150 officers warned over Facebook posts
One police officer was sacked and more than 150 faced disciplinary action over their behaviour on Facebook in a three-year period, figures have shown.
Some used the social networking site to harass ex-partners and ex-colleagues or make comments about officers' wives.
Others suggested they had beaten up members of the public during protests.
The figures, from 41 of the 43 forces in England and Wales, were obtained by the Press Association under the Freedom of Information Act.
Officers were also said to have revealed operations, tried to befriend crime victims or posted inappropriate material.
One officer serving with the Hampshire force was dismissed without notice in 2009 for posting a racist comment on Facebook, the force said. No further details were made available.
The figures cover between 2008 and 2010, but a second officer was sacked earlier this year for referring to another officer as a "grass" and a "liar" on Facebook and harassing a female colleague. No further details on 2011's complaints are available.
As well as those sacked or disciplined, seven officers resigned following complaints. They were two special constables from the Dorset force, and one officer from each of Bedfordshire, Cheshire, Essex, North Wales and South Yorkshire.
Between 2008 and 2010, a total of 187 complaints were made against officers over their use of Facebook, with nine officers given final written warnings, 47 given written warnings, one given a formal warning and another fined.
Additionally, 88 were subject to management action, received guidance or words of advice, while 32 complaints were either withdrawn, found to be unsubstantiated or led to no further action.

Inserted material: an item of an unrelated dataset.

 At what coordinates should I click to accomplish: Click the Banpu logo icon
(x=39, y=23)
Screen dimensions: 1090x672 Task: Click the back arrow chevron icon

One disciplinary outcome in Leicestershire, following comments made on Facebook, was initially withheld but the force later said the officer involved received management advice.
Roger Baker, who led a review into police corruption for Her Majesty's Inspectorate of Constabulary (HMIC), said: "Social networking is seen as a risk by all forces and authorities, but there are limited or inconsistent policies around what is acceptable, what you should do, what you shouldn't do.
"We found a significant blurring between people's professional lives on social networking sites and their private lives which may be in the public domain and private lives which probably should remain extremely private."
Chief Constable Mike Cunningham, of the Association of Chief Police Officers (Acpo), said while officers have a right to privacy, they should be "aware of the risk they are subject to when they identify themselves as being a member of the service".